Create a Google BigQuery Data Source

Follow these steps to connect to a Google BigQuery data warehouse and create a Google BigQuery data source:

  1. Configure User Access Rights

  2. Get Google Service Account Key File

  3. Create a Google BigQuery Data Source

Refer to Additional Information for additional performance tips and information about Google BigQuery feature support.

Configure User Access Rights

To connect your BigQuery data warehouse and GoodData, we recommend that you use a Google Cloud Platform service account. For sufficient level of access, ensure your service account has the following user roles and permissions:

Steps:

  1. Grant your service account the following user roles:

    • bigquery.dataViewer
    • bigquery.jobUser

    or if you intend to enable pre-aggregation caching:

    • bigquery.dataEditor
    • bigquery.jobUser

    For more information see Google Cloud documentation Service Accounts and Access Control.

  2. Ensure your service account has the following permissions:

    • bigquery.jobs.create
    • bigquery.tables.get
    • bigquery.tables.getData
    • bigquery.tables.list

Get Google Service Account Key File

GoodData requires the use of a Google service account key file to integrate your BigQuery project with the GoodData workspace and create a data source.

The file is used to import most of the settings when you establish the connection between your BigQuery project and GoodData. The following information is extracted:

  • Service account email
  • Service account key ID
  • Google project ID

To learn how to create service account key files, see Google Cloud documentation Create a service account key.

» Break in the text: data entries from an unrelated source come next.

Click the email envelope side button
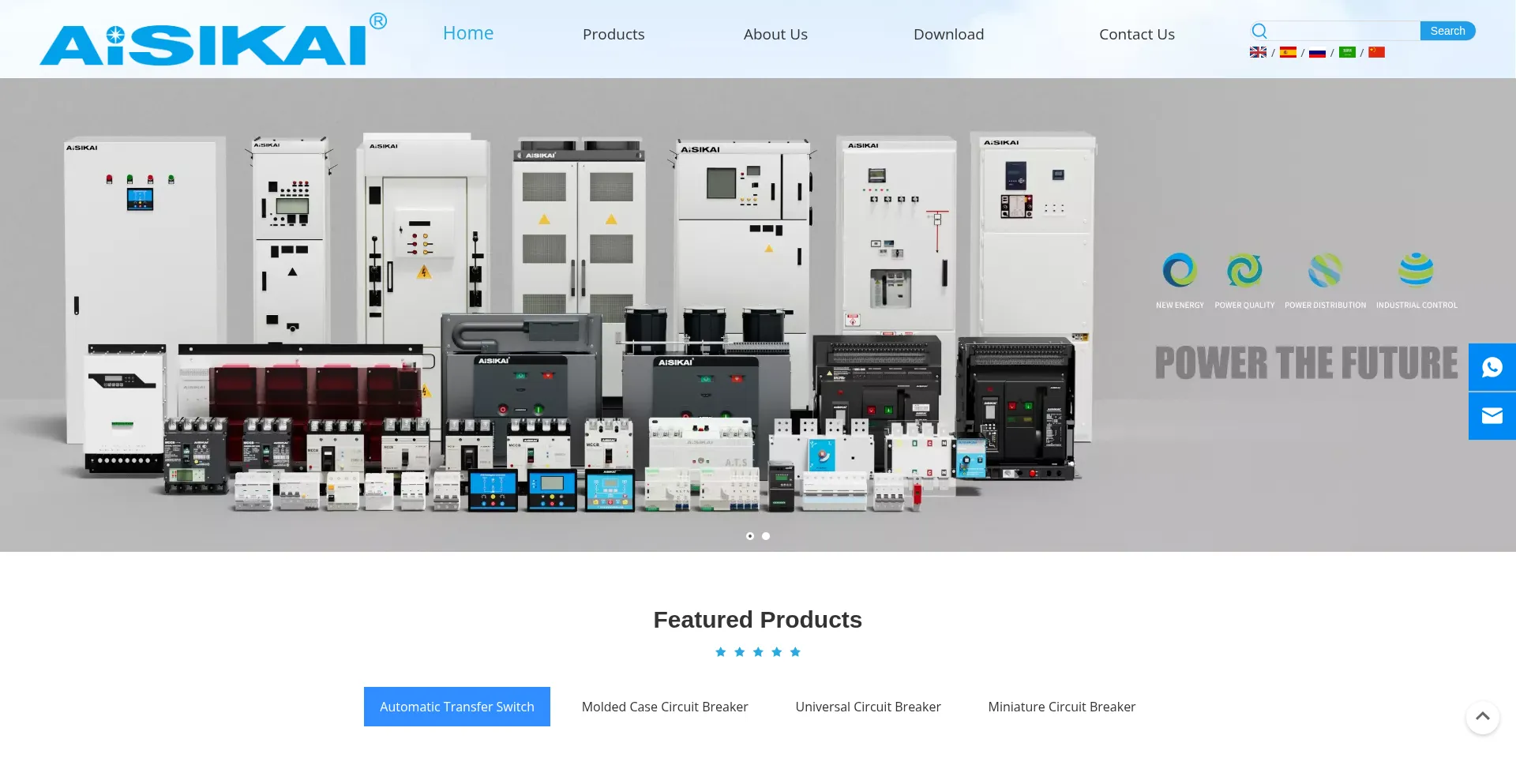 [x=1492, y=416]
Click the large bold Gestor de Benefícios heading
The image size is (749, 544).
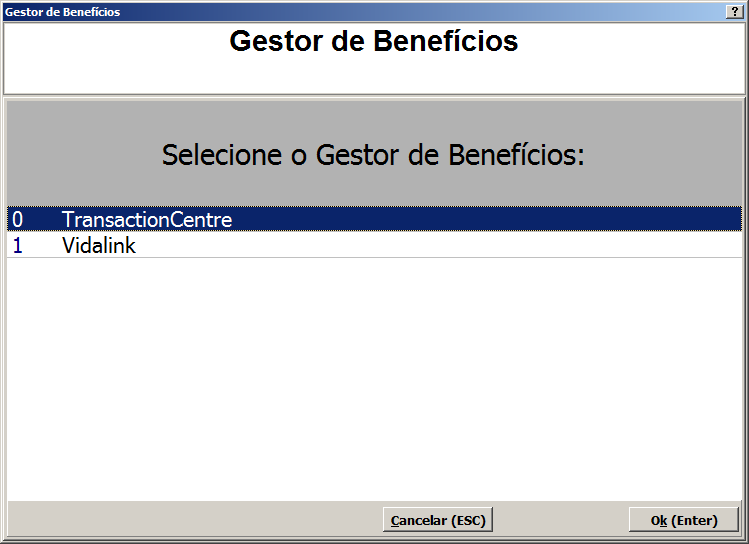point(374,41)
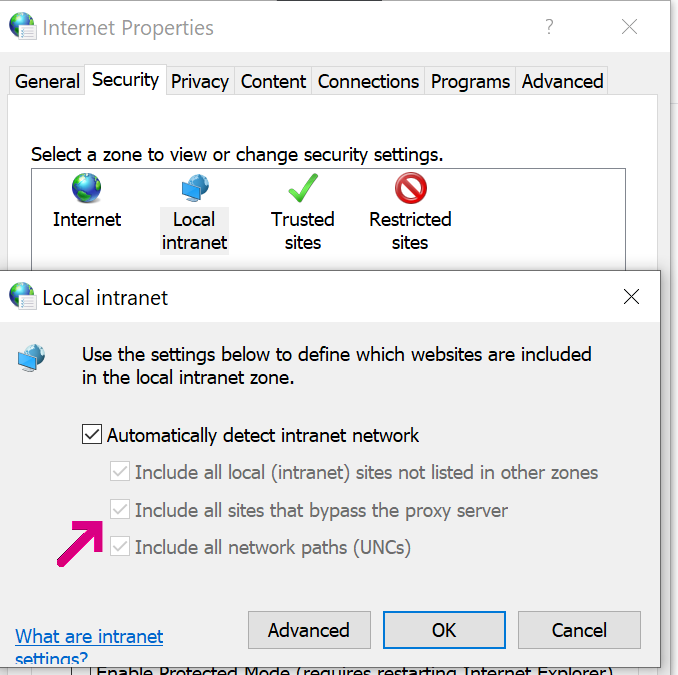The height and width of the screenshot is (675, 678).
Task: Click the Internet Properties title bar globe icon
Action: tap(22, 27)
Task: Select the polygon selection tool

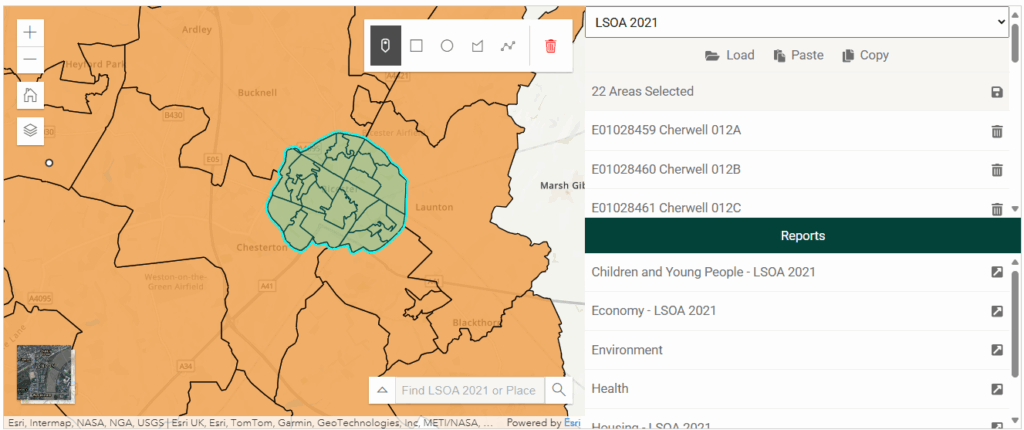Action: pyautogui.click(x=477, y=46)

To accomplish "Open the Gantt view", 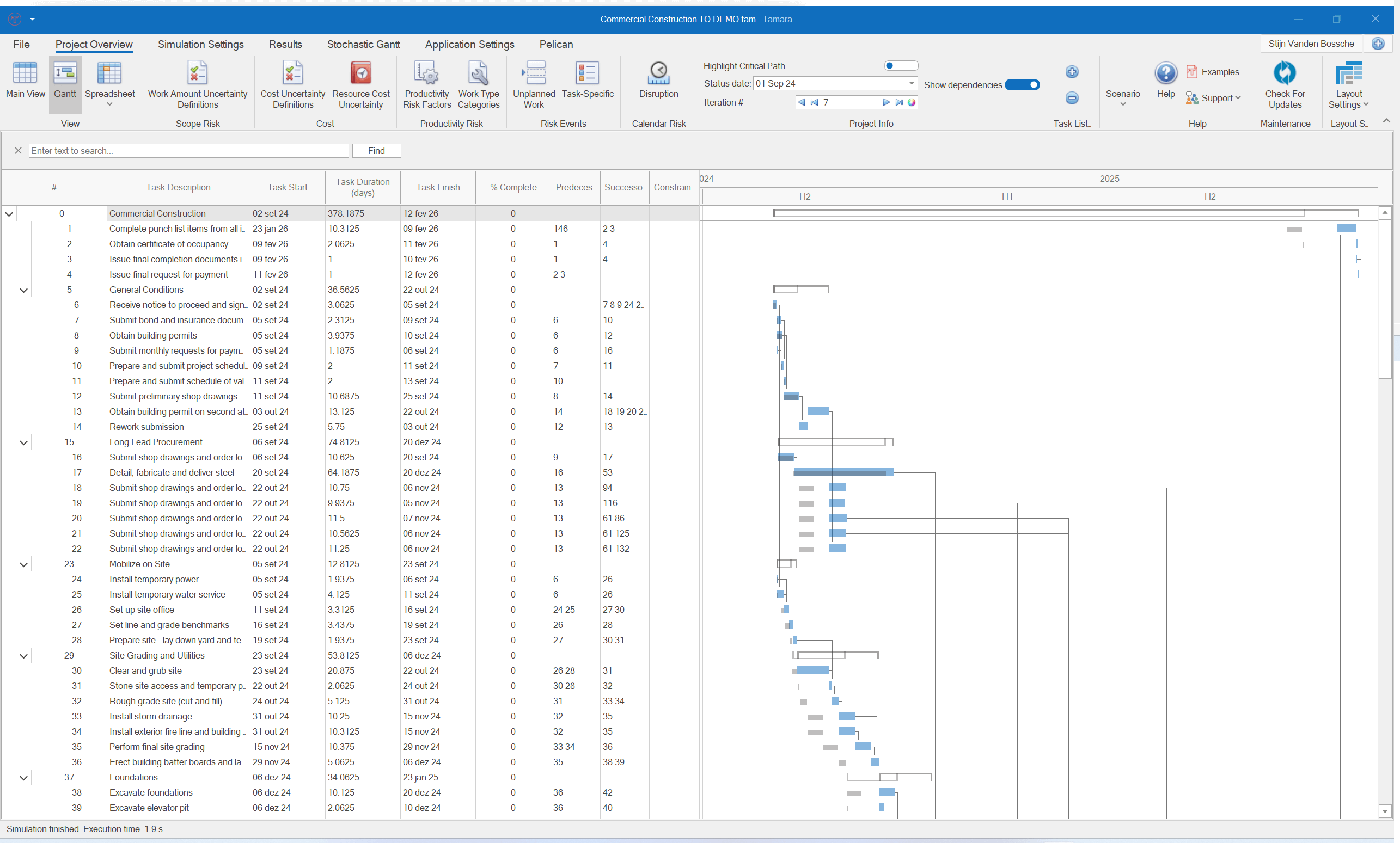I will pyautogui.click(x=65, y=82).
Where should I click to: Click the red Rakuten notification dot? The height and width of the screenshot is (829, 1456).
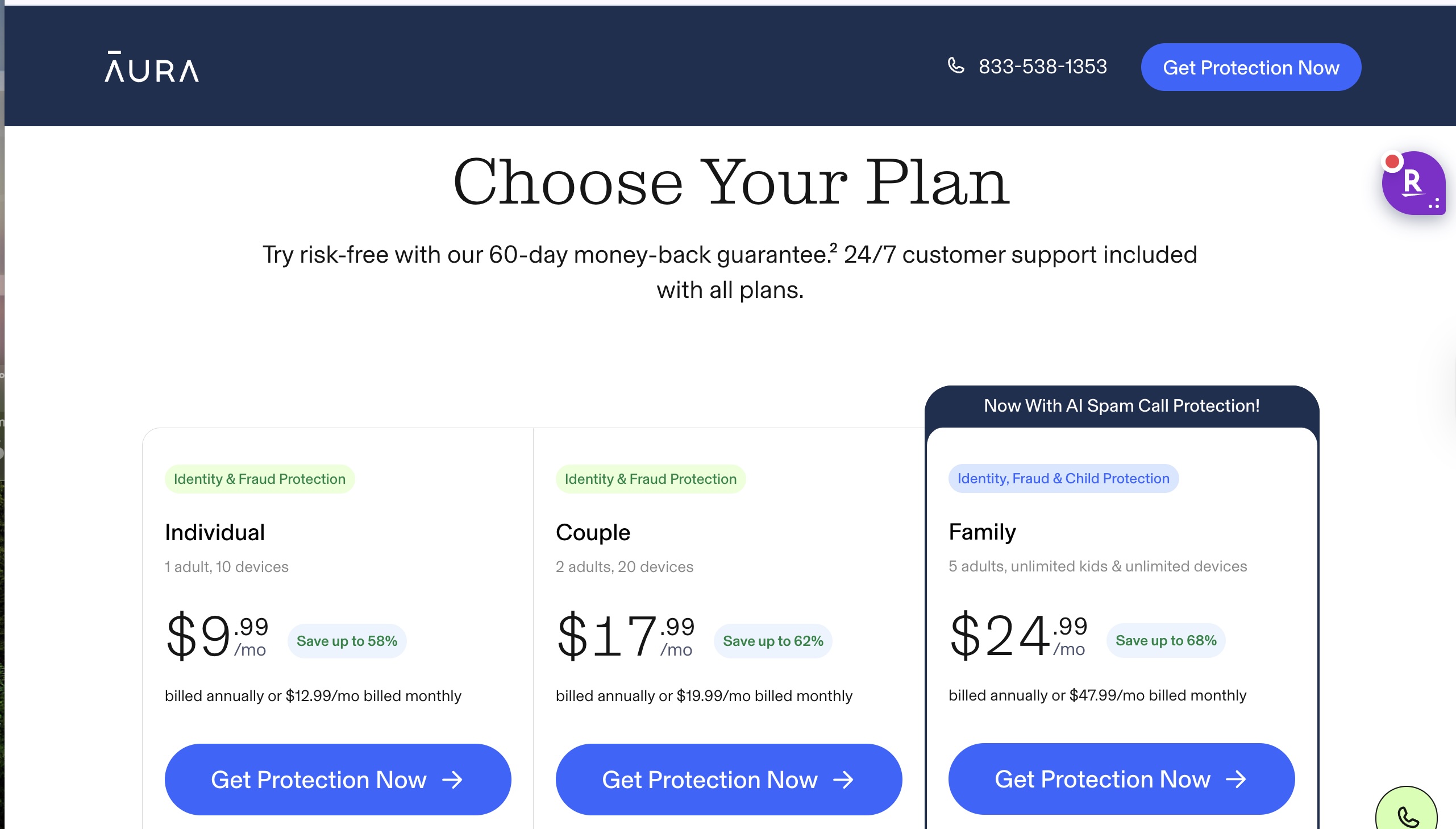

Create a Google BigQuery Data Source

Once you have configured your Google Cloud Platform service account and downloaded a Google service account key file, you can proceed to create a Google BigQuery data source that you can then connect to.

UI
API
Python

Steps:

  1. On the home page switch to Data sources.

    data sources tab
  2. Click Connect data.

    connect data
  3. Select Google BigQuery.

    select data source type

    The following dialog opens:

    GoodData Modeler Add Datasource
  4. Give the data source a name and upload your Google service account key file.

  5. Click Connect.

    The following dialog opens:

    GoodData Modeler Add Datasource

    Your Google BigQuery credentials are filled out for you automatically based on the service account key file.

  6. Click Connect.

    The following dialog opens:

    GoodData Modeler
  7. Fill in the name of the Google BigQuery dataset that you want to use in GoodData analytics and click Save.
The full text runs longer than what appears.